Personally, I wish that HTC had stuck with metal, but from a distance I’ll concede that the design looks great. This is largely because HTC has managed to pull a canny trick, where the colour of the glass changes depending on teh angle from which you view it. For example, the silver version I tested switches between hues of silver and blue, while the black takes on a greenish tint at certain angles.
However, upon closer inspection of the device you’ll realise there are a few problems with the U11’s design. Unlike the Galaxy S8, which also features a mixed-material casing, the glass on the U11’s back is bolted onto – rather than housed within – the metal frame. This small difference makes the phone feel far more chunky, measuring in at 7.9mm thick – and, in my mind, slightly less luxurious.

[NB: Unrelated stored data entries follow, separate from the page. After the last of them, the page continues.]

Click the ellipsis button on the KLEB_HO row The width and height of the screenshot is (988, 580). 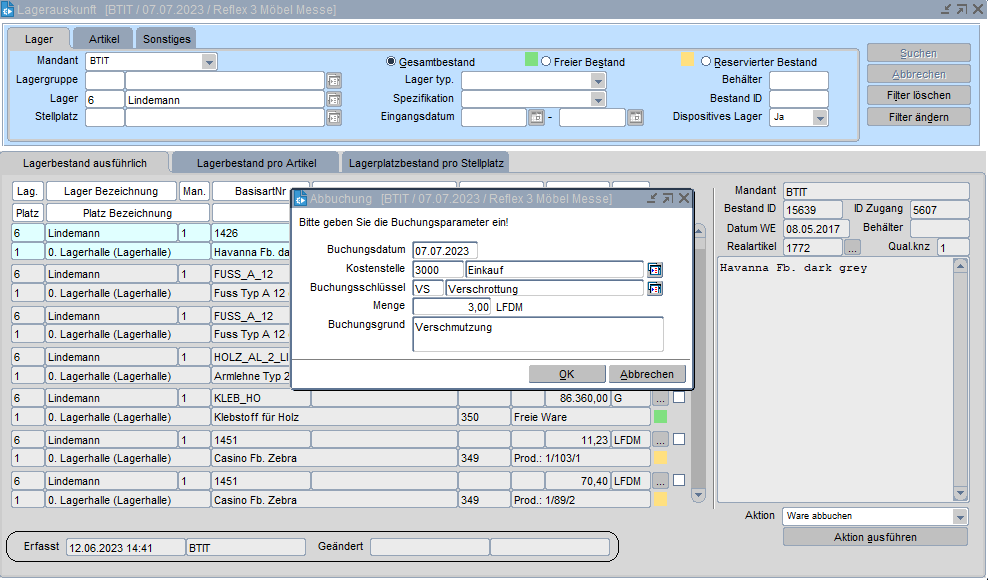[660, 398]

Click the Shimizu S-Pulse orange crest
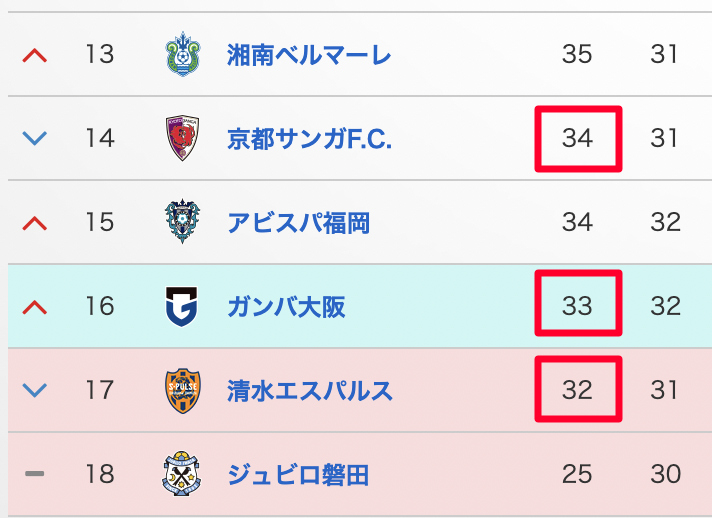(183, 390)
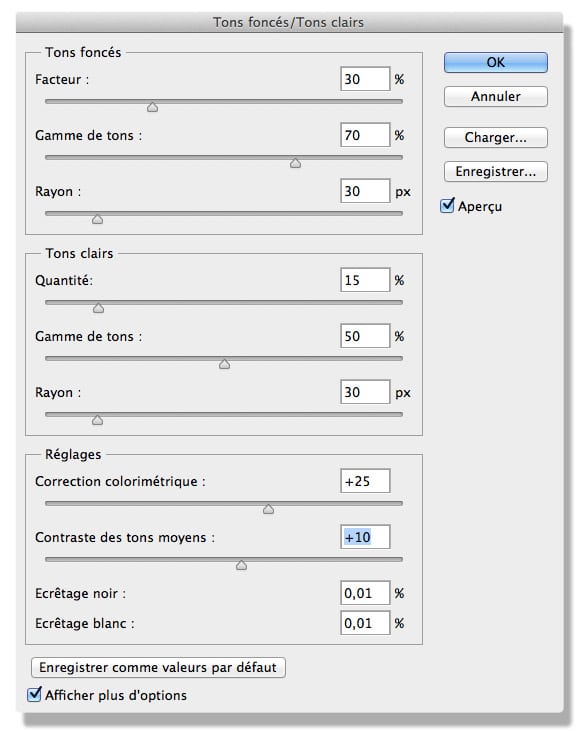
Task: Click Tons clairs Gamme de tons slider handle
Action: (x=224, y=364)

This feeling isn’t helped by the fact that the back is an outright fingerprint magnet. Within 10 seconds of it leaving the box, the rear was a criss-cross of marks and smudges.
The only other slight quibble I have with the design is that, by today’s standards, the bezel is fairly chunky. A few years ago this may have been fine, but in comparison to other 2017 flagships – such as the Galaxy S8 and LG G6 – the giant black edge around the U11’s screen looks a little retro, and not in a good way.
Like past U-series phones, the U11 doesn’t have a headphone jack. I understand the argument that USB-C is the future, and HTC has managed to curtail the issues associated with not having a 3.5mm jack socket by including an adapter and a surprisingly good pair of in-ear USB-C “USonic” headphones. Nevertheless, the socket’s absence is still an annoyance.
Over the two weeks I’ve been using this phone, I’ve repeatedly been forced to forego the listening pleasure of my Sennheiser Momentum 2.0 and use the USonic – or my wireless Jaybird Freedom gym headphones – on my commute because I’ve forgotten to pack the adapter. Case in point: there isn’t a photo of the adapter in this review because I can’t for the life of me remember where I put it.
Outside of this, however, the design ticks most of the right boxes. The fingerprint scanner sits in the U11’s front home button and, while not quite as nippy as the Huawei P10 or P10 Plus’, it’s been consistently reliable when unlocking the phone.
The appearance of a microSD card slot is also welcome, although I can’t see anyone but power users needing it since the U11 already features either 64GB (tested) or 128GB of internal storage.
The fact that the U11 has been designed to meet IP67 certification standards will be a boon for accident-prone users, and means the phone will be able to survive accidental submersions in liquid at depths of 1m and below for 30 minutes.
HTC U11 – SCREEN
Outside of its slightly chunky bezel, the U11’s screen is top-notch. The 5.5-inch panel’s quad-HD (2560 x 1440 pixels) resolution ensures text and icons are uniformly sharp; you’ll struggle to spot any individual pixels.
The Super LCD 5 panel also offers decent colour temperature, with none of the RGB spectrum looking too cool or too warm – although they don’t look quite as vibrant as competing phones with AMOLED panels.
I didn’t notice any serious backlight bleed on the U11 during my first week of use, either. My only slight issue is that the maximum brightness isn’t quite as high as that of the Galaxy S8. This isn’t a huge disaster, as 99% of the time you won’t want the display maxed out. It only becomes an annoyance when using the U11 outdoors in direct sunlight, or very bright indoor areas, where the screen can become fairly reflective. Being fair to HTC, though, this is an issue I experience with the majority of phones I review.